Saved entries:
=== Begin Enclosure ===

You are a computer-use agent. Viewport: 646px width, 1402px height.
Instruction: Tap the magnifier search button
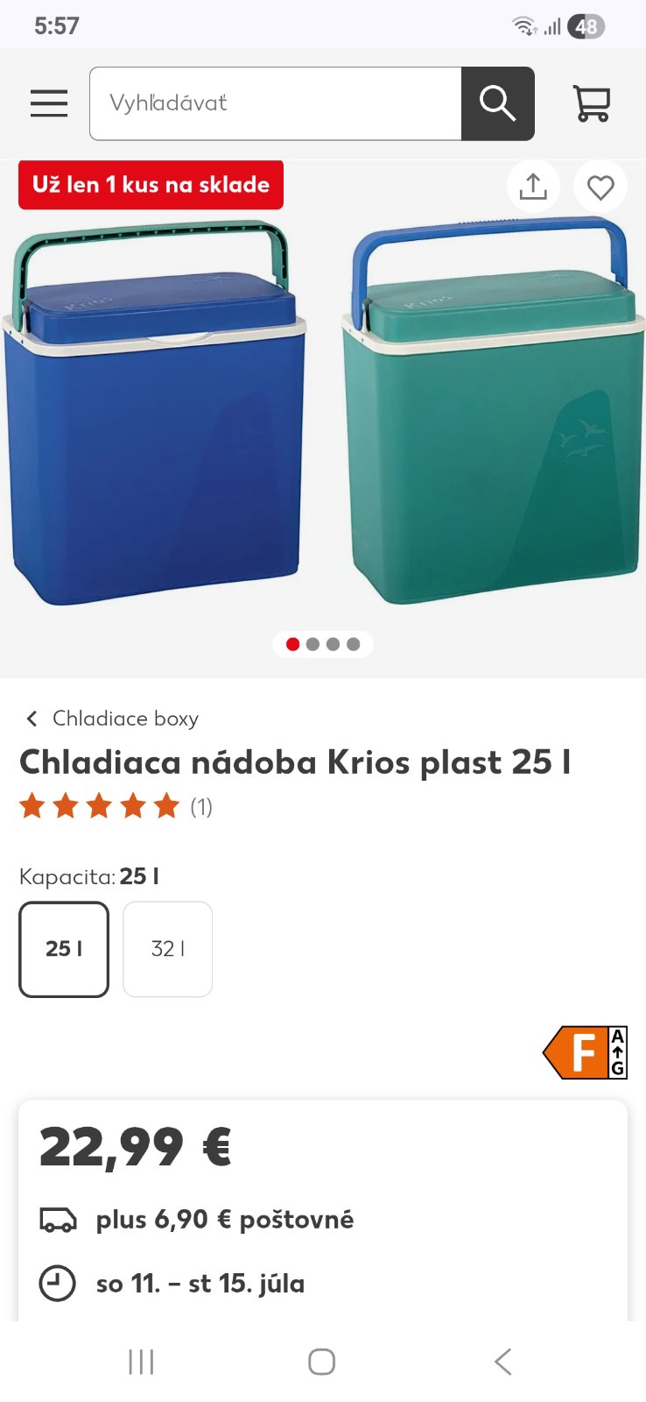[x=497, y=103]
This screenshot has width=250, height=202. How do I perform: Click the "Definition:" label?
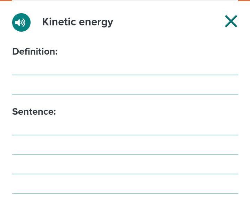(35, 51)
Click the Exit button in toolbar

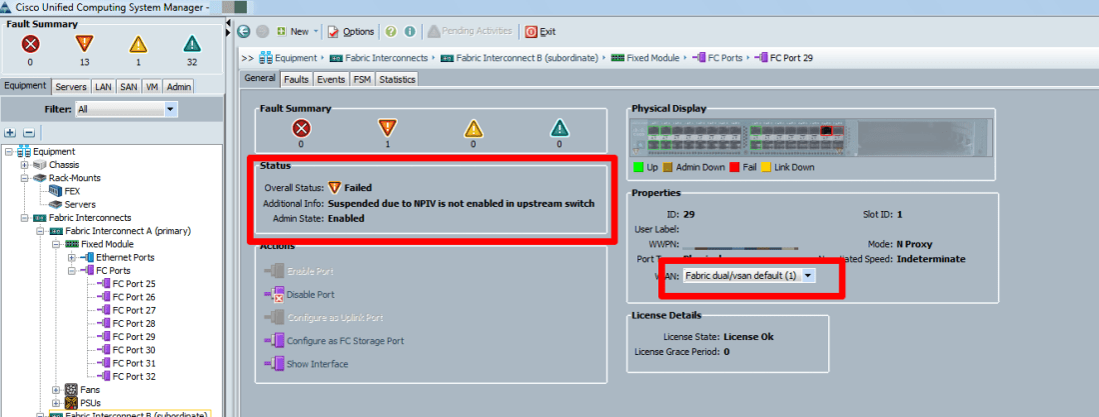pyautogui.click(x=541, y=32)
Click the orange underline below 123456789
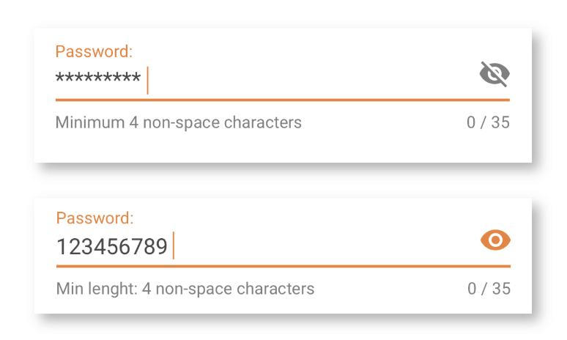 tap(284, 266)
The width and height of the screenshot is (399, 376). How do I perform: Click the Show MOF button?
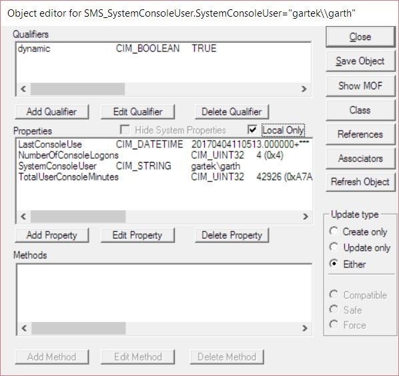[360, 86]
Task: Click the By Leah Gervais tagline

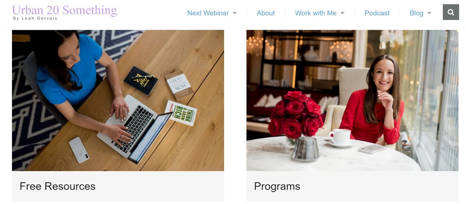Action: pyautogui.click(x=35, y=18)
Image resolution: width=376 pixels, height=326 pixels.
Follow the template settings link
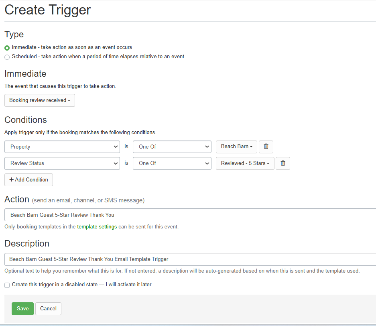pos(97,227)
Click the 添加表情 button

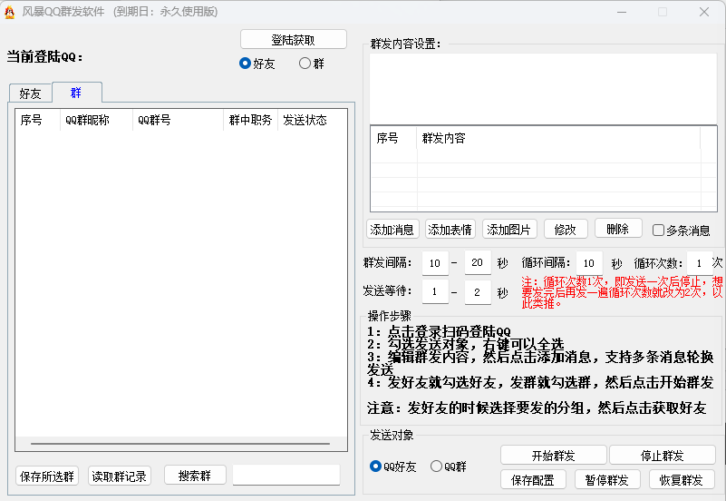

=== End Enclosure ===

• [TASK STATEMENT]
Write out every line above exactly as it is, leaving out the pictures.

• [EXPECTED ANSWER]
You are a computer-use agent. Viewport: 646px width, 1402px height.
Instruction: Tap the magnifier search button
[x=497, y=103]
This screenshot has width=250, height=202. How do I perform: Click the "Definition:" label?
(35, 51)
Click the Exit button in toolbar

pyautogui.click(x=541, y=32)
Click the orange underline below 123456789
 tap(284, 266)
The width and height of the screenshot is (399, 376). How do I perform: Click the Show MOF button?
[360, 86]
Task: Click the By Leah Gervais tagline

Action: pyautogui.click(x=35, y=18)
Image resolution: width=376 pixels, height=326 pixels.
Follow the template settings link
pos(97,227)
Click the 添加表情 button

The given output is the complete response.